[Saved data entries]

________

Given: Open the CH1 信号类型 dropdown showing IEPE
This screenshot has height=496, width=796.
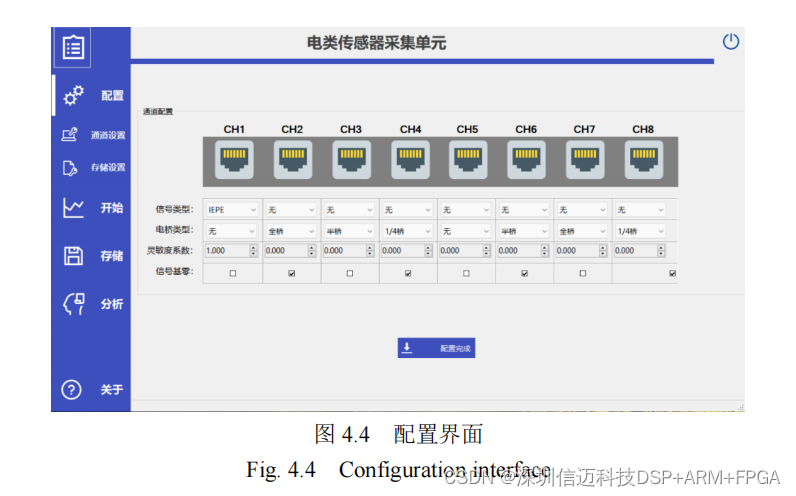Looking at the screenshot, I should pyautogui.click(x=232, y=210).
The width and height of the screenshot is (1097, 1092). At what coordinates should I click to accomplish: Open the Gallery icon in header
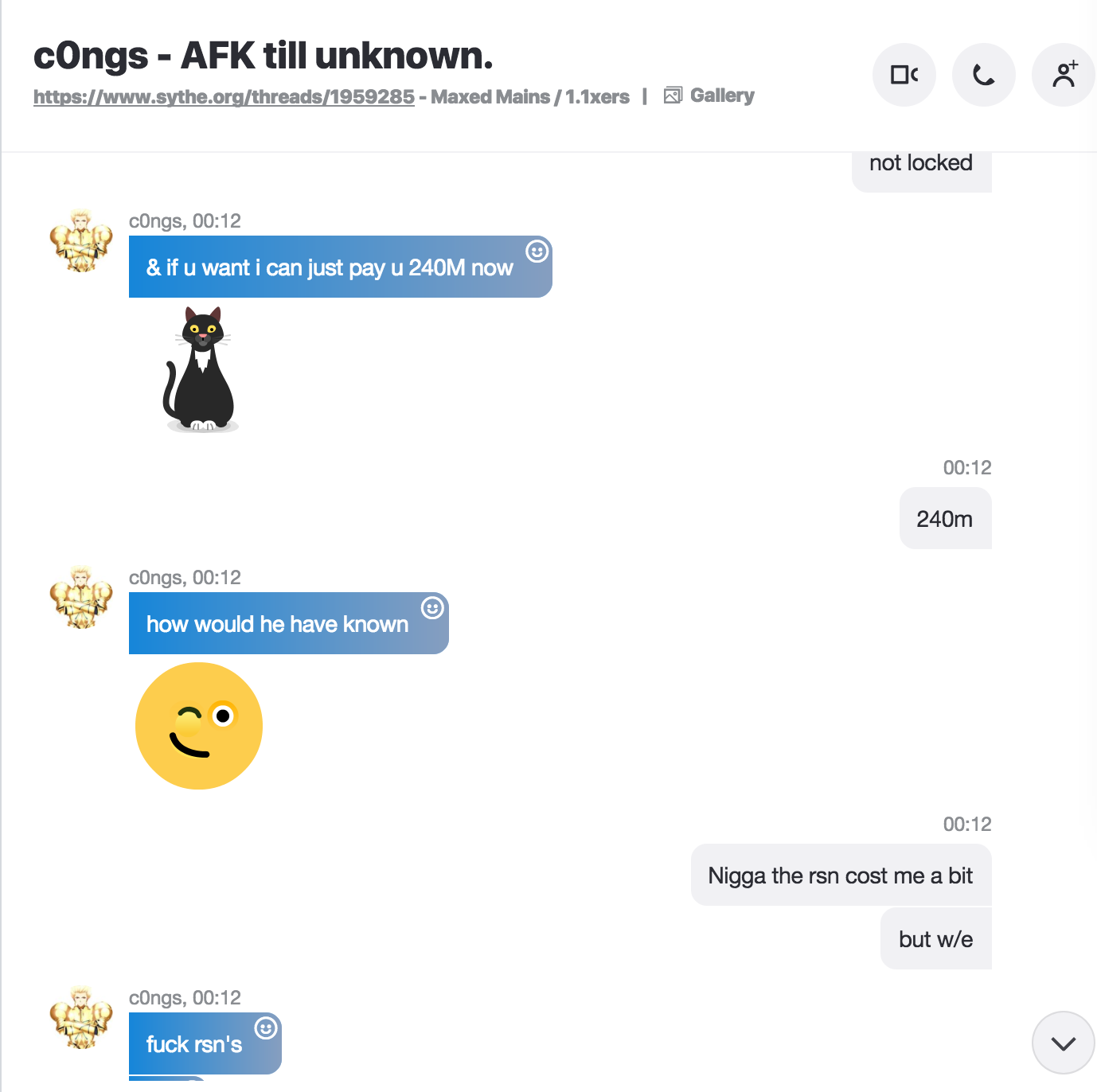pyautogui.click(x=673, y=96)
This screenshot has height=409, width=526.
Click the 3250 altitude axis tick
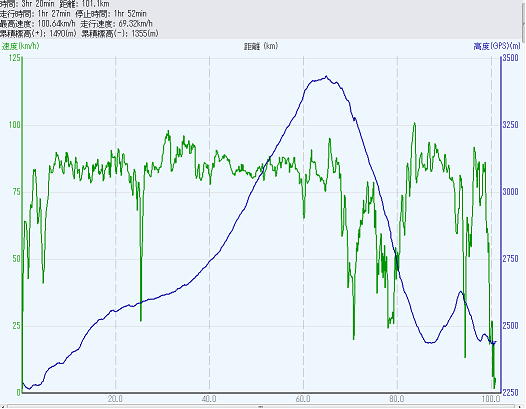510,125
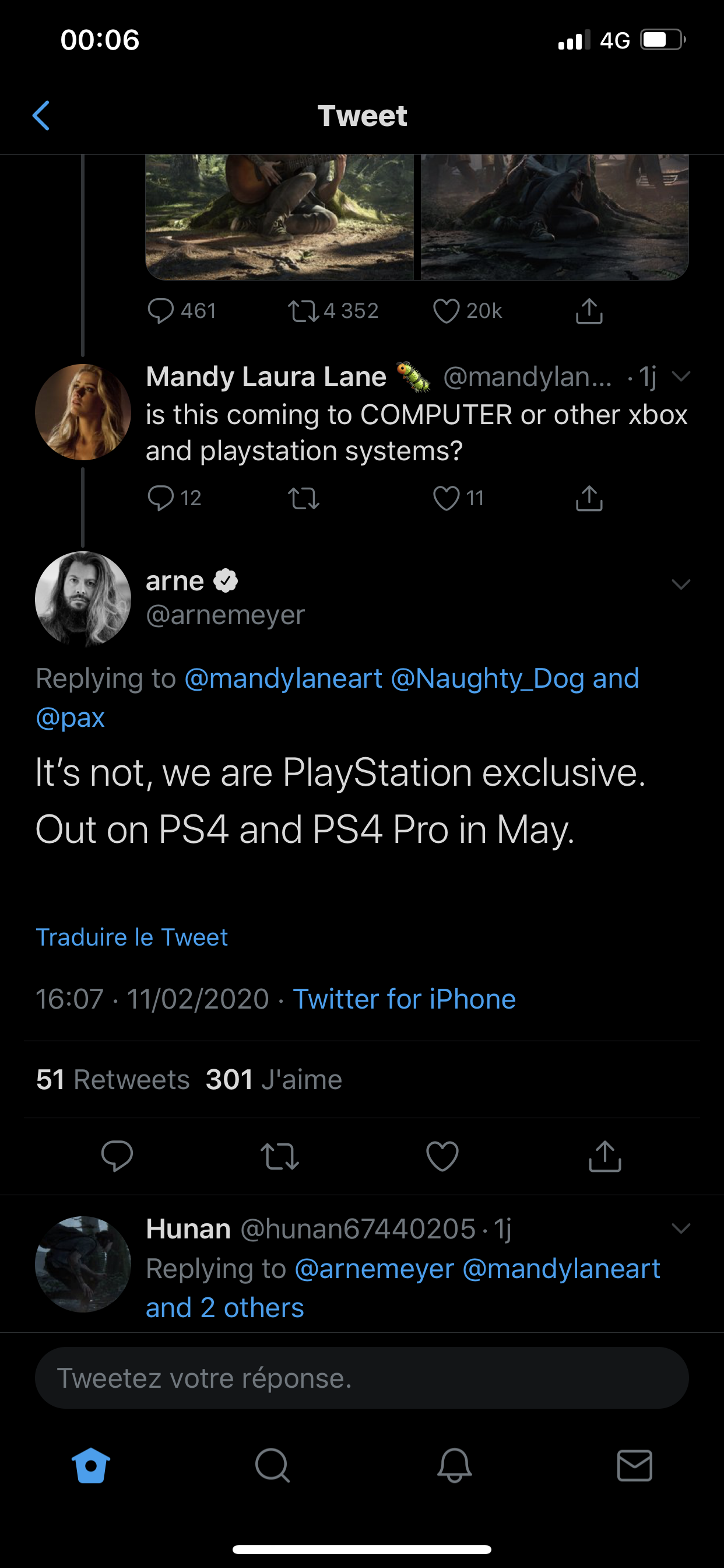The image size is (724, 1568).
Task: Open replies on the 461-comment tweet
Action: point(161,311)
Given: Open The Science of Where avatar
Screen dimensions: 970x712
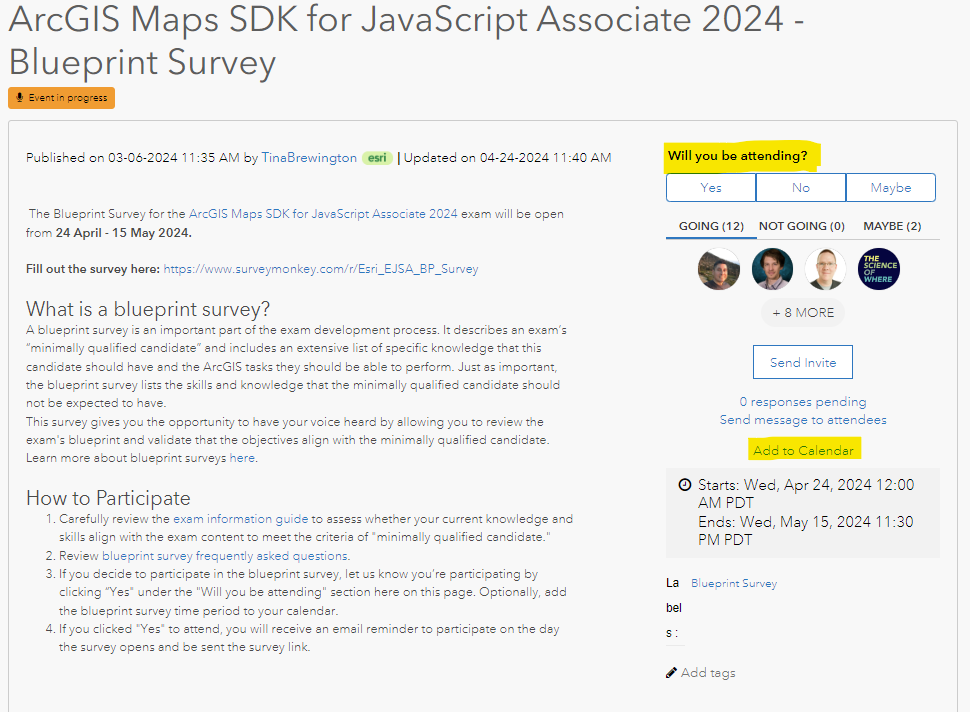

________

> _Work task_
Work through the records line by line and tally those that include the word "Given". Give the number alone.

> _Result_
2